CONSIGNES DE L'EXERCICE:
1. Dans l'extrait sur la Kabylie, quelle attitude le mouvement adoptera-t-il face aux législatives en Kabylie ?
2. Recopiez un passage de l'extrait sur la Kabylie : commencez aux mots « Dans un mois, plusieurs » et arrêtez-vous après « à ces scrutins ? ».

EXTRAIT DU TEXTE:

Dans cette situation de confusion générale, la répression contre la Kabylie n’est qu’une manière de faire croire qu’il existe encore un semblant d’autorité de l’Etat. Il n’y a plus rien ! C’est la débandade générale. Ce sont les services français qui tentent vaille que vaille de maintenir en Algérie une machine étatique dont ils ne maîtrisent plus les rouages. Il faut qu’ils sachent que nous comprenons leurs préoccupations mais que seule la Kabylie peut leur apporter la solution qu’ils cherchent à la situation. La Kabylie a les moyens de stabiliser et de sécuriser tout son environnement algérien, à condition d’accéder à son indépendance.

Dans un mois, plusieurs échéances électorales se tiendront en France (présidentielles) et en Algérie (législatives). Quelle est la position de votre mouvement par rapport à ces scrutins ?

En France, nous apporterons notre soutien aux candidats favorables au droit du peuple kabyle à l’autodétermination.

En Kabylie, nous boycotterons les législatives. Les élections sont le poumon du système colonial algérien et le vote le fait respirer. Nous sommes là pour l’étouffer.

INFORMATIONS EXTRAITES:
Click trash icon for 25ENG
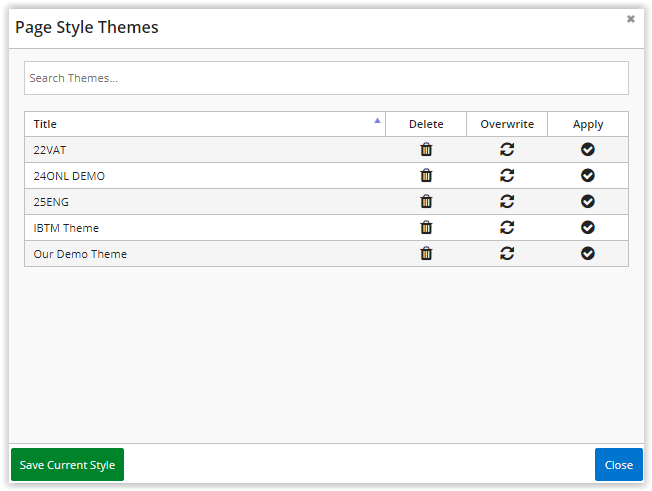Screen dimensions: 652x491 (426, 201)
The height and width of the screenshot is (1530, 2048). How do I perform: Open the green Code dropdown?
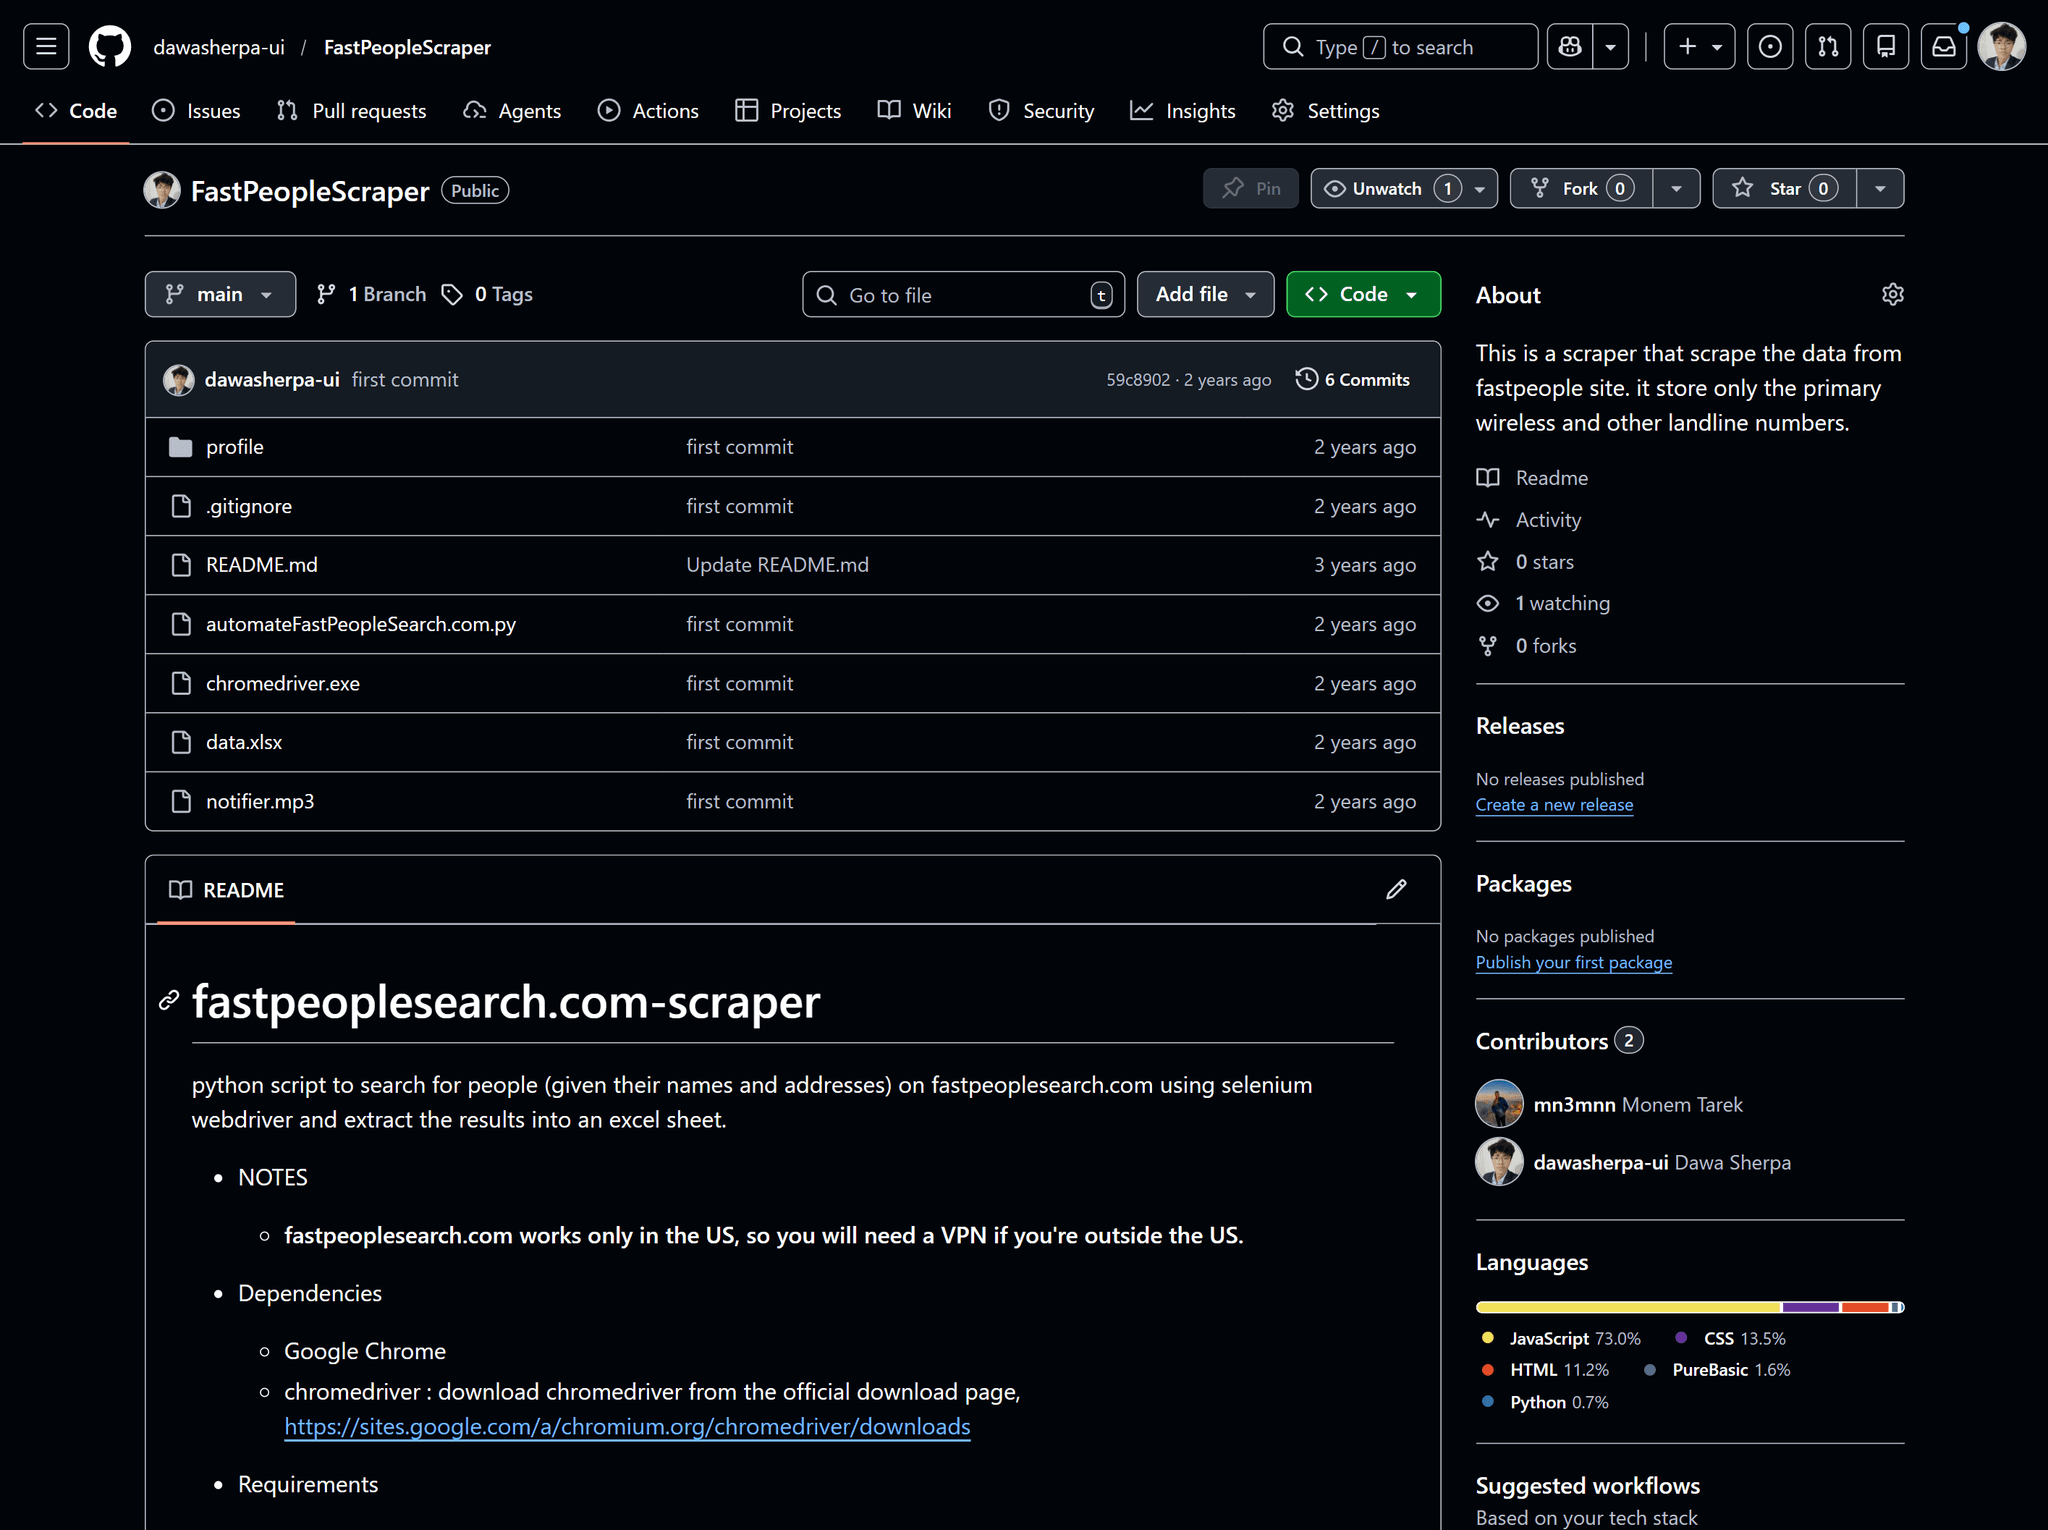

---

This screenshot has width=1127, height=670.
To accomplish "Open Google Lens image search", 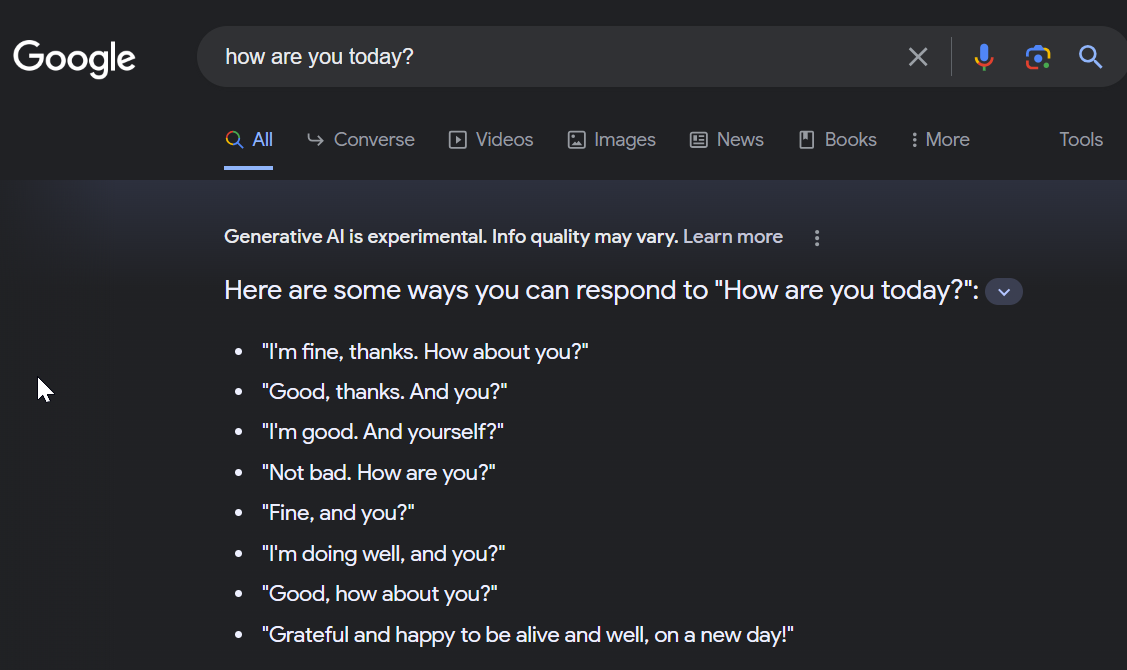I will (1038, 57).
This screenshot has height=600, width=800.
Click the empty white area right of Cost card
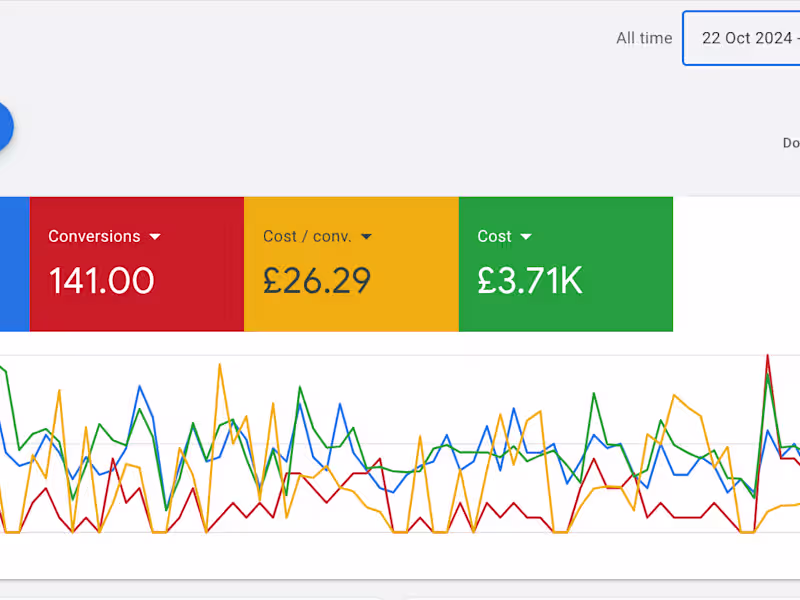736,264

RÉPONSES DANS L'ORDRE:
1. Il boycottera les législatives.

2.
Dans un mois, plusieurs échéances électorales se tiendront en France (présidentielles) et en Algérie (législatives). Quelle est la position de votre mouvement par rapport à ces scrutins ?